Heads Up: FDA Proposes 10% Daily Calorie Sugar Limit
By Sandy Schroeder
The sugar question has been out there for some time, but now the Food and Drug Administration is proposing new nutrition fact labels and telling us sugar should not exceed 10 percent of the calories we eat.
If you eat 2,000 calories a day, this is 200 calories, which is 50 grams or 12 teaspoons. When you consider, one soda may include 10 teaspoons of sugar, it is not surprising many people spill over the limit.
Sugar Dangers
Backing up the new proposals, Harvard health researchers say sugar overloads can cause conditions, such as metabolic syndrome, which lists its symptoms as high blood pressure, high blood sugar, unhealthy cholesterol levels and excess belly fat.

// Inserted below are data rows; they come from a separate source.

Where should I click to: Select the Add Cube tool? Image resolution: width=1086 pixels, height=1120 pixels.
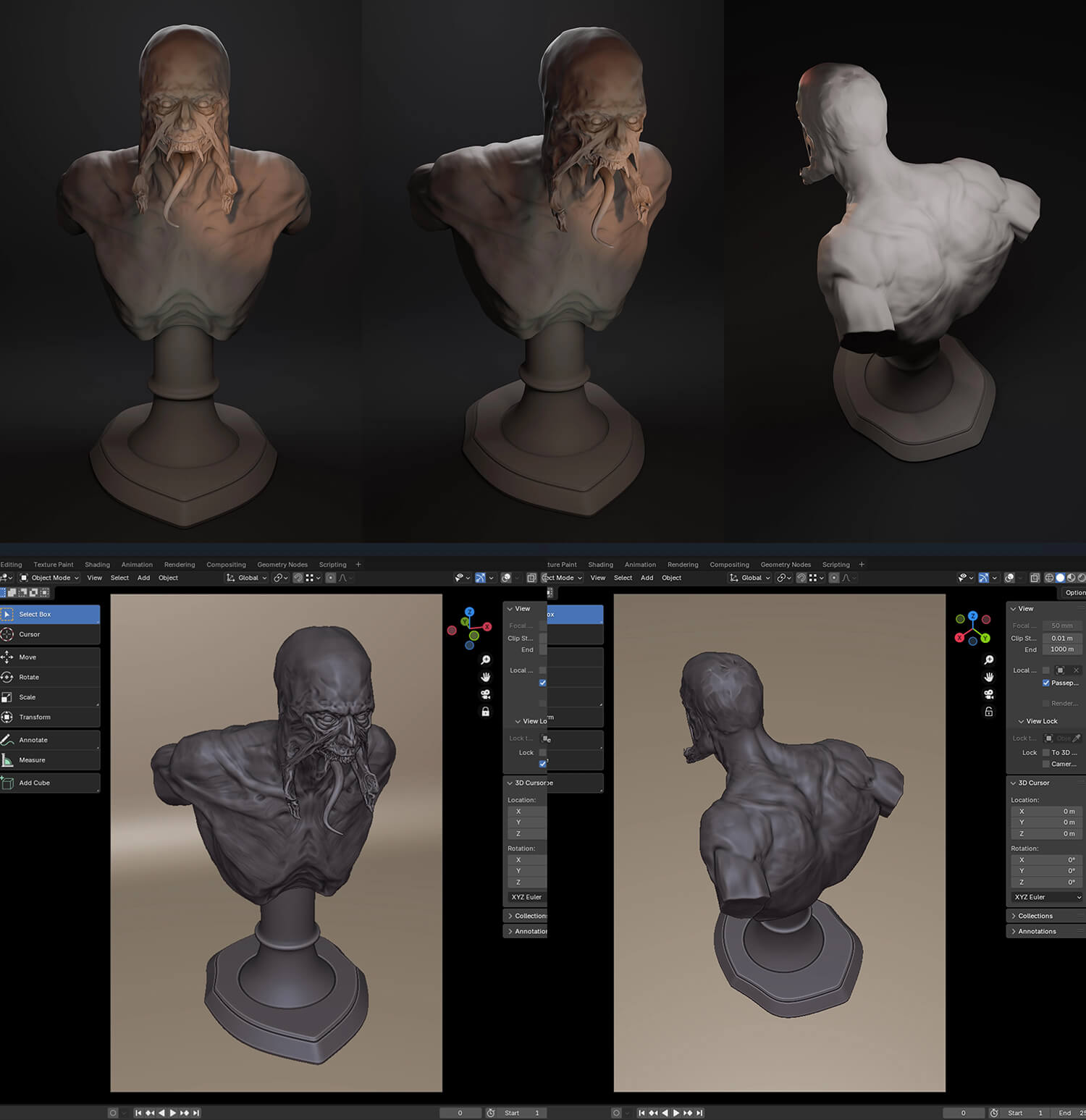click(x=34, y=783)
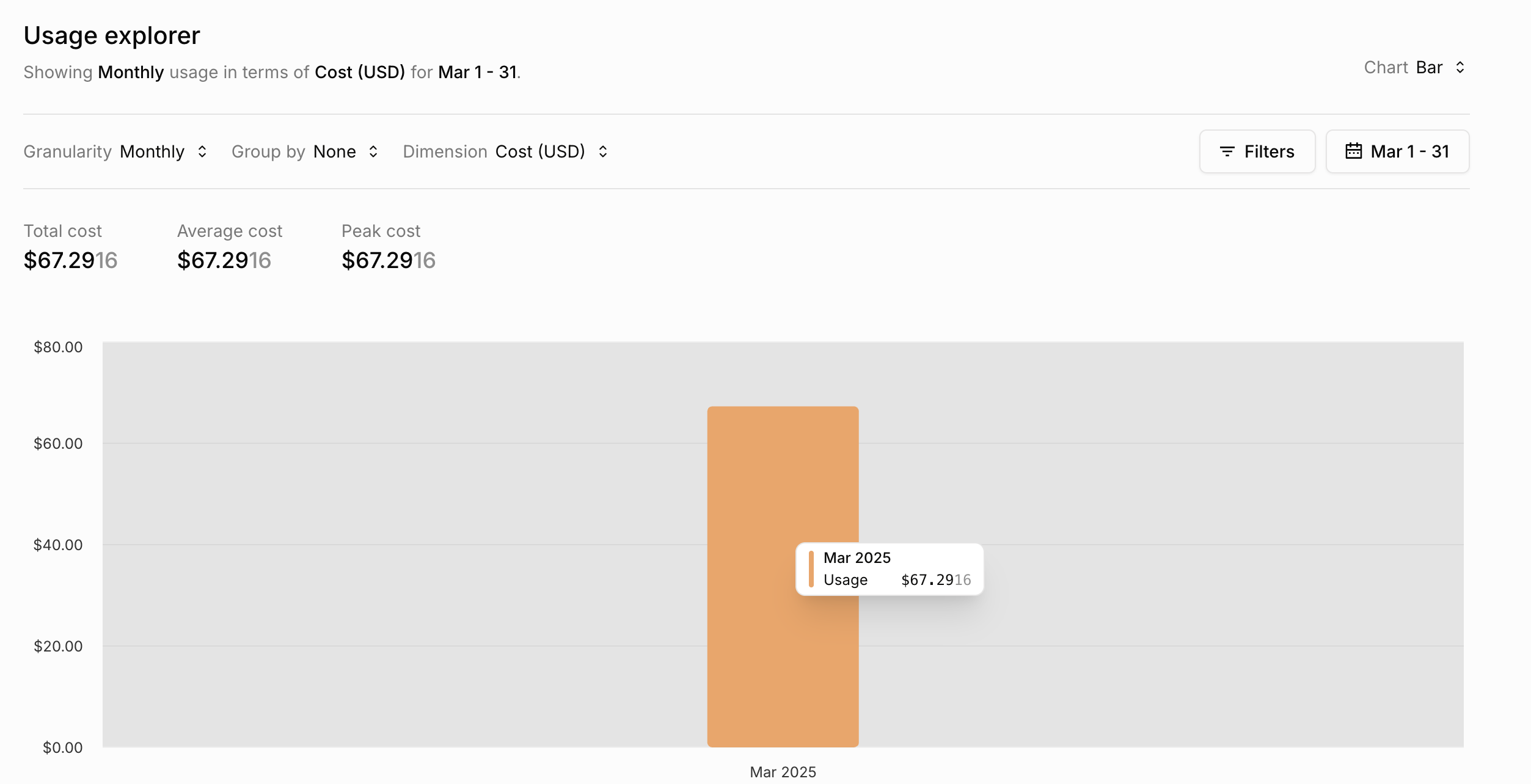Click the chevron arrows beside Granularity Monthly
Screen dimensions: 1531x784
[x=202, y=151]
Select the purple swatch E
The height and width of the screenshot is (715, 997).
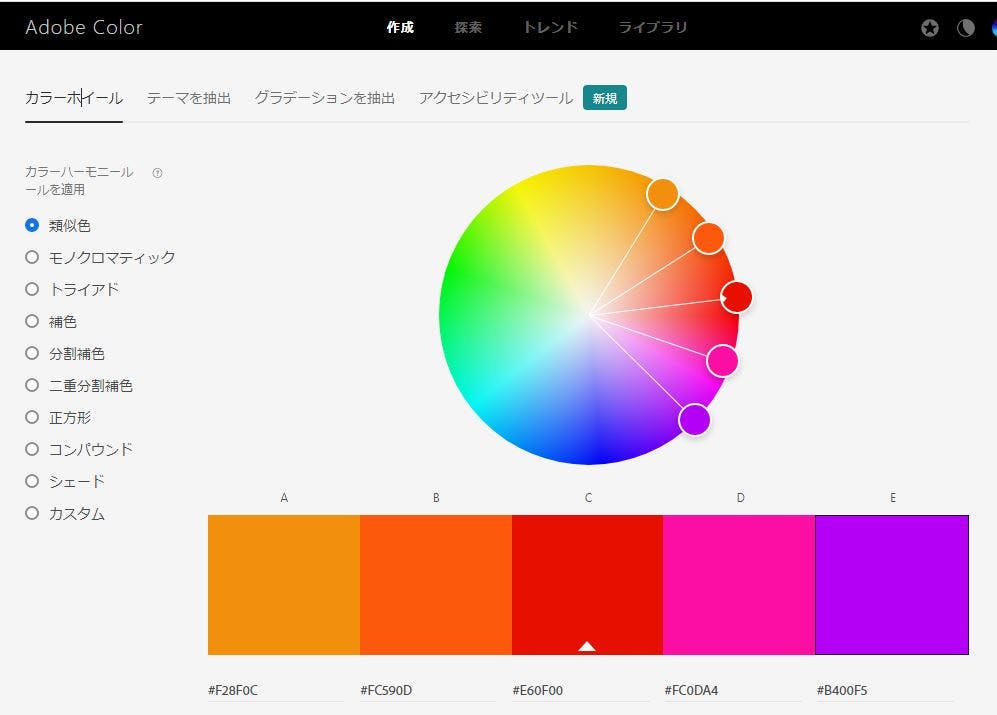tap(892, 584)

According to nutritionists, too much sugar can trigger inflammation, and increase the risk for heart disease and type 2 diabetes. It can also affect the brain and contribute to hyperactivity in children.
Tracking Sugar
So where should we start? The best answer might be to know where your sugar comes from, and how you can regulate it. The FDA advises us to limit, not eliminate, sugar as we read nutrition labels to spot added sugar. Obvious targets are sodas, candy and cookies. Acceptable sources may show up in a healthy diet including plain yogurt, milk and fruit.
Watch Out for Hidden Sugars
As you read the labels you may be amazed to see just how many salad dressings, sauces, soups and canned pastas also carry heavy sugar loads. For example:
Ketchup - A tablespoon of tomato ketchup can deliver as much as four grams of sugar. Putting three tablespoons on your burger ramps up your sugar to 12 grams.
Vegetable juices – Some vegetable juices are listed at 60 calories per glass, but they may also contain 11 grams of sugar.
Fruit juices – Eight ounces of orange juice may only give you 110 calories and 0 grams of fat, but also deliver 22 grams of sugar.
Deluxe coffees – Your favorite carmelized honey latte checks in with 340 calories in 16 ounces, but also delivers 45 grams of sugar.
As we read the labels to track sugar, we need to know sugar also travels under all of these names: barley malt, agave nectar, dextrose, isomalt, rice syrup and high fructose corn syrup.
Retraining Taste Buds
The sugar question is not going away. But you may find that as you use less, like salt, your body demands less, too.
To retrain your taste buds, start tracking your sugars and channeling them where you want them to be, not where the market chooses to deposit them.